The enzymes could “take the worry out of eating” for celiac patients, said biochemist Chaitan Khosla, leader of the Stanford group.
There is currently no treatment for the disease, which afflicts about 2 million people in the United States.
In celiac patients, gluten proteins interact with immune cells in the small intestine and cause inflammation. Depending on the patient, the immediate effects can range from mild bloating and fatigue to severe cramping and diarrhea.
Some patients can suffer long-term effects, including malnutrition, anemia and osteoporosis, which result from damage to the intestinal lining that prevents nutrients from being absorbed.
Because symptoms vary widely, doctors often do not recognize the disease -- only about one sufferer in seven gets a proper diagnosis, estimates say.
The resistance of both AN-PEP and EP-B2 to the harsh conditions of the stomach is a key breakthrough.
Previously investigated enzymes could not survive in such conditions, so they had to be targeted instead to the intestine -- meaning the gluten was late to break down in the digestive tract and could still trigger inflammation.

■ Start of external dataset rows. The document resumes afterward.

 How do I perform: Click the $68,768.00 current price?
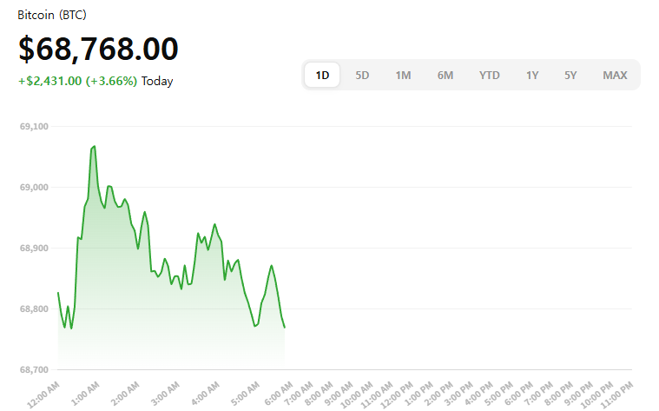98,49
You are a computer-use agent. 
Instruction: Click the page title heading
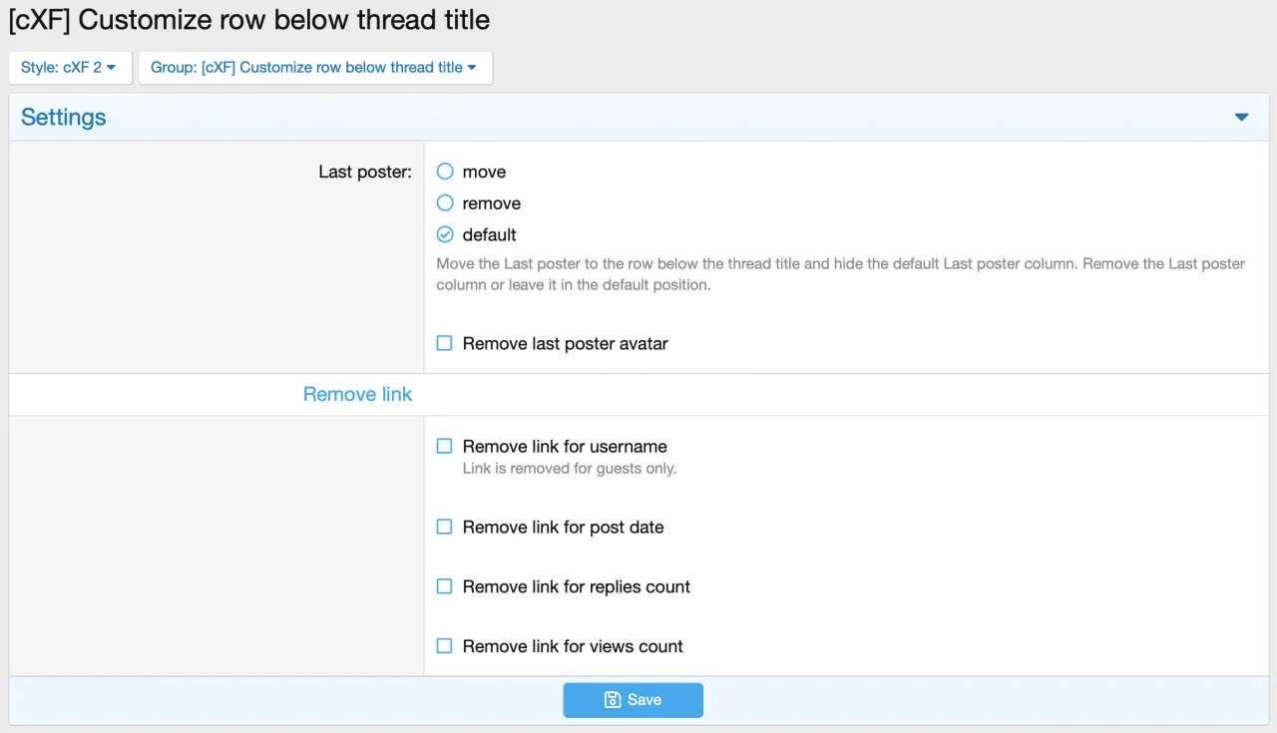point(249,20)
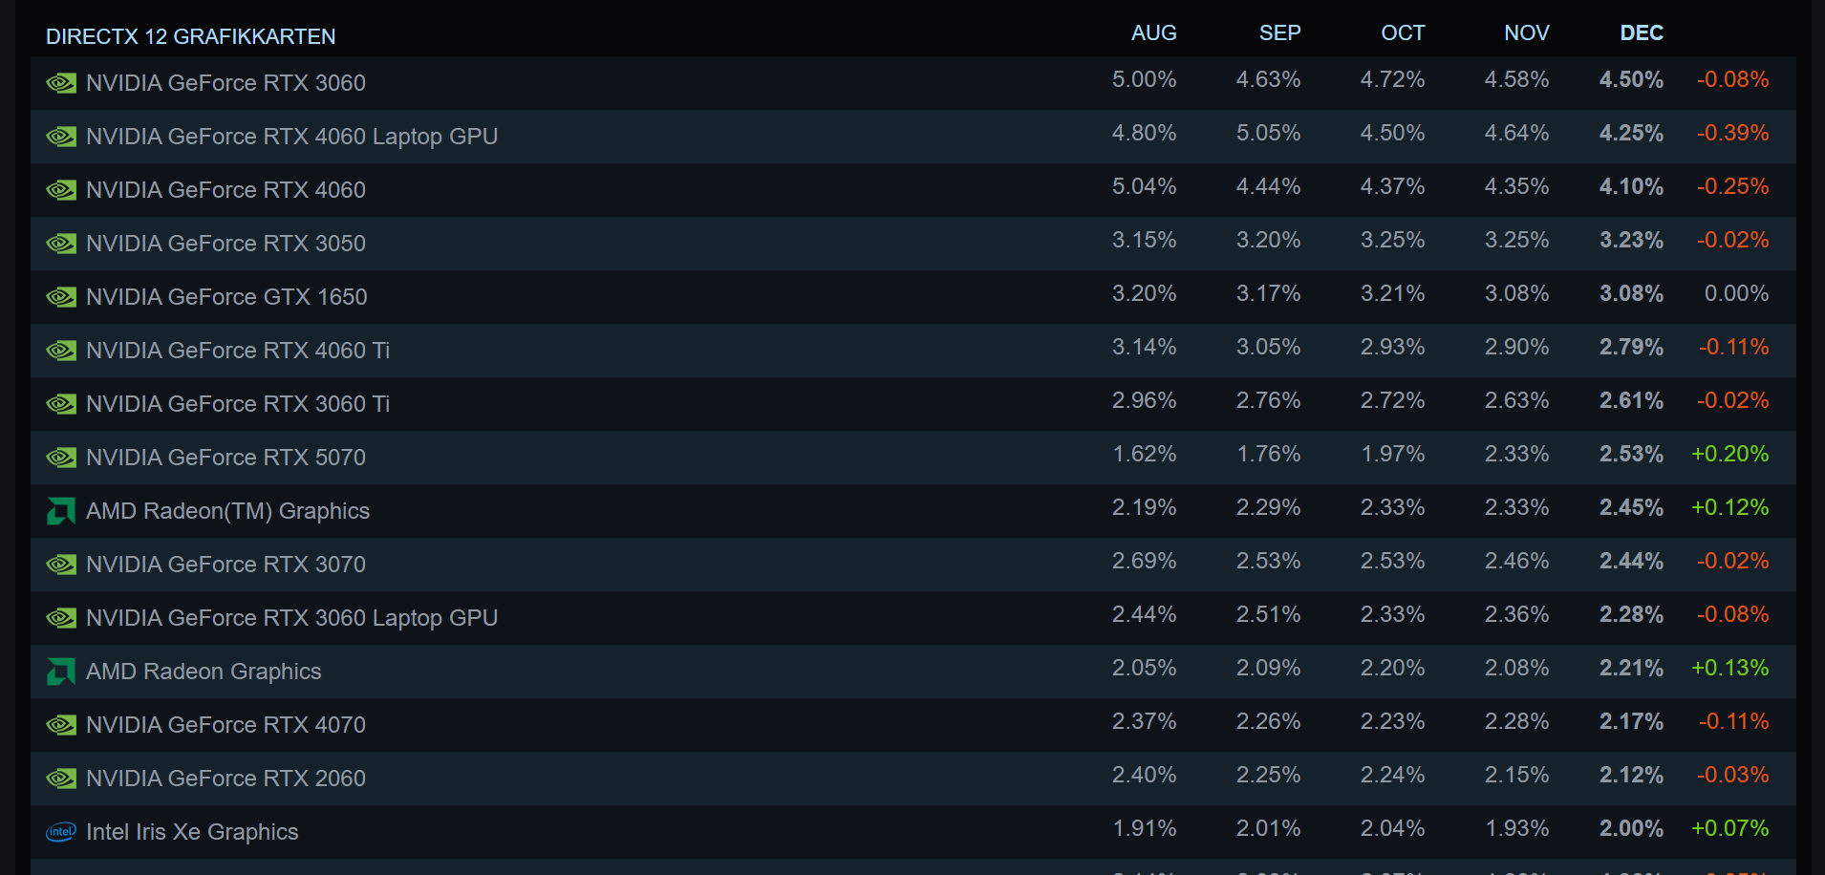Screen dimensions: 1825x875
Task: Click the Intel Iris Xe Graphics label
Action: [x=192, y=832]
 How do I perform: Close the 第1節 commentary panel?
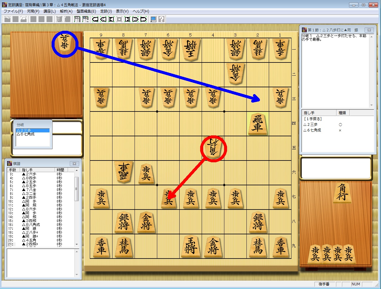(369, 30)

The Dutch research group, led by immunologist Frits Koning at Leiden University Medical Center, acquired AN-PEP from Dutch chemical conglomerate DSM Corp., which holds a patent on the enzyme.
DSM officials had originally developed the enzyme for an industrial food application, but they contacted Koning when they saw that gluten was similar to the proteins they were working on.
Koning said that animal safety testing of AN-PEP had been conducted and that his group was in the early stages of planning clinical trials.
Khosla’s group has shown that EP-B2 is effective at breaking down gluten in animals’ guts. They are currently conducting animal safety tests of EP-B2 and hope to begin clinical trials early next year, Khosla said.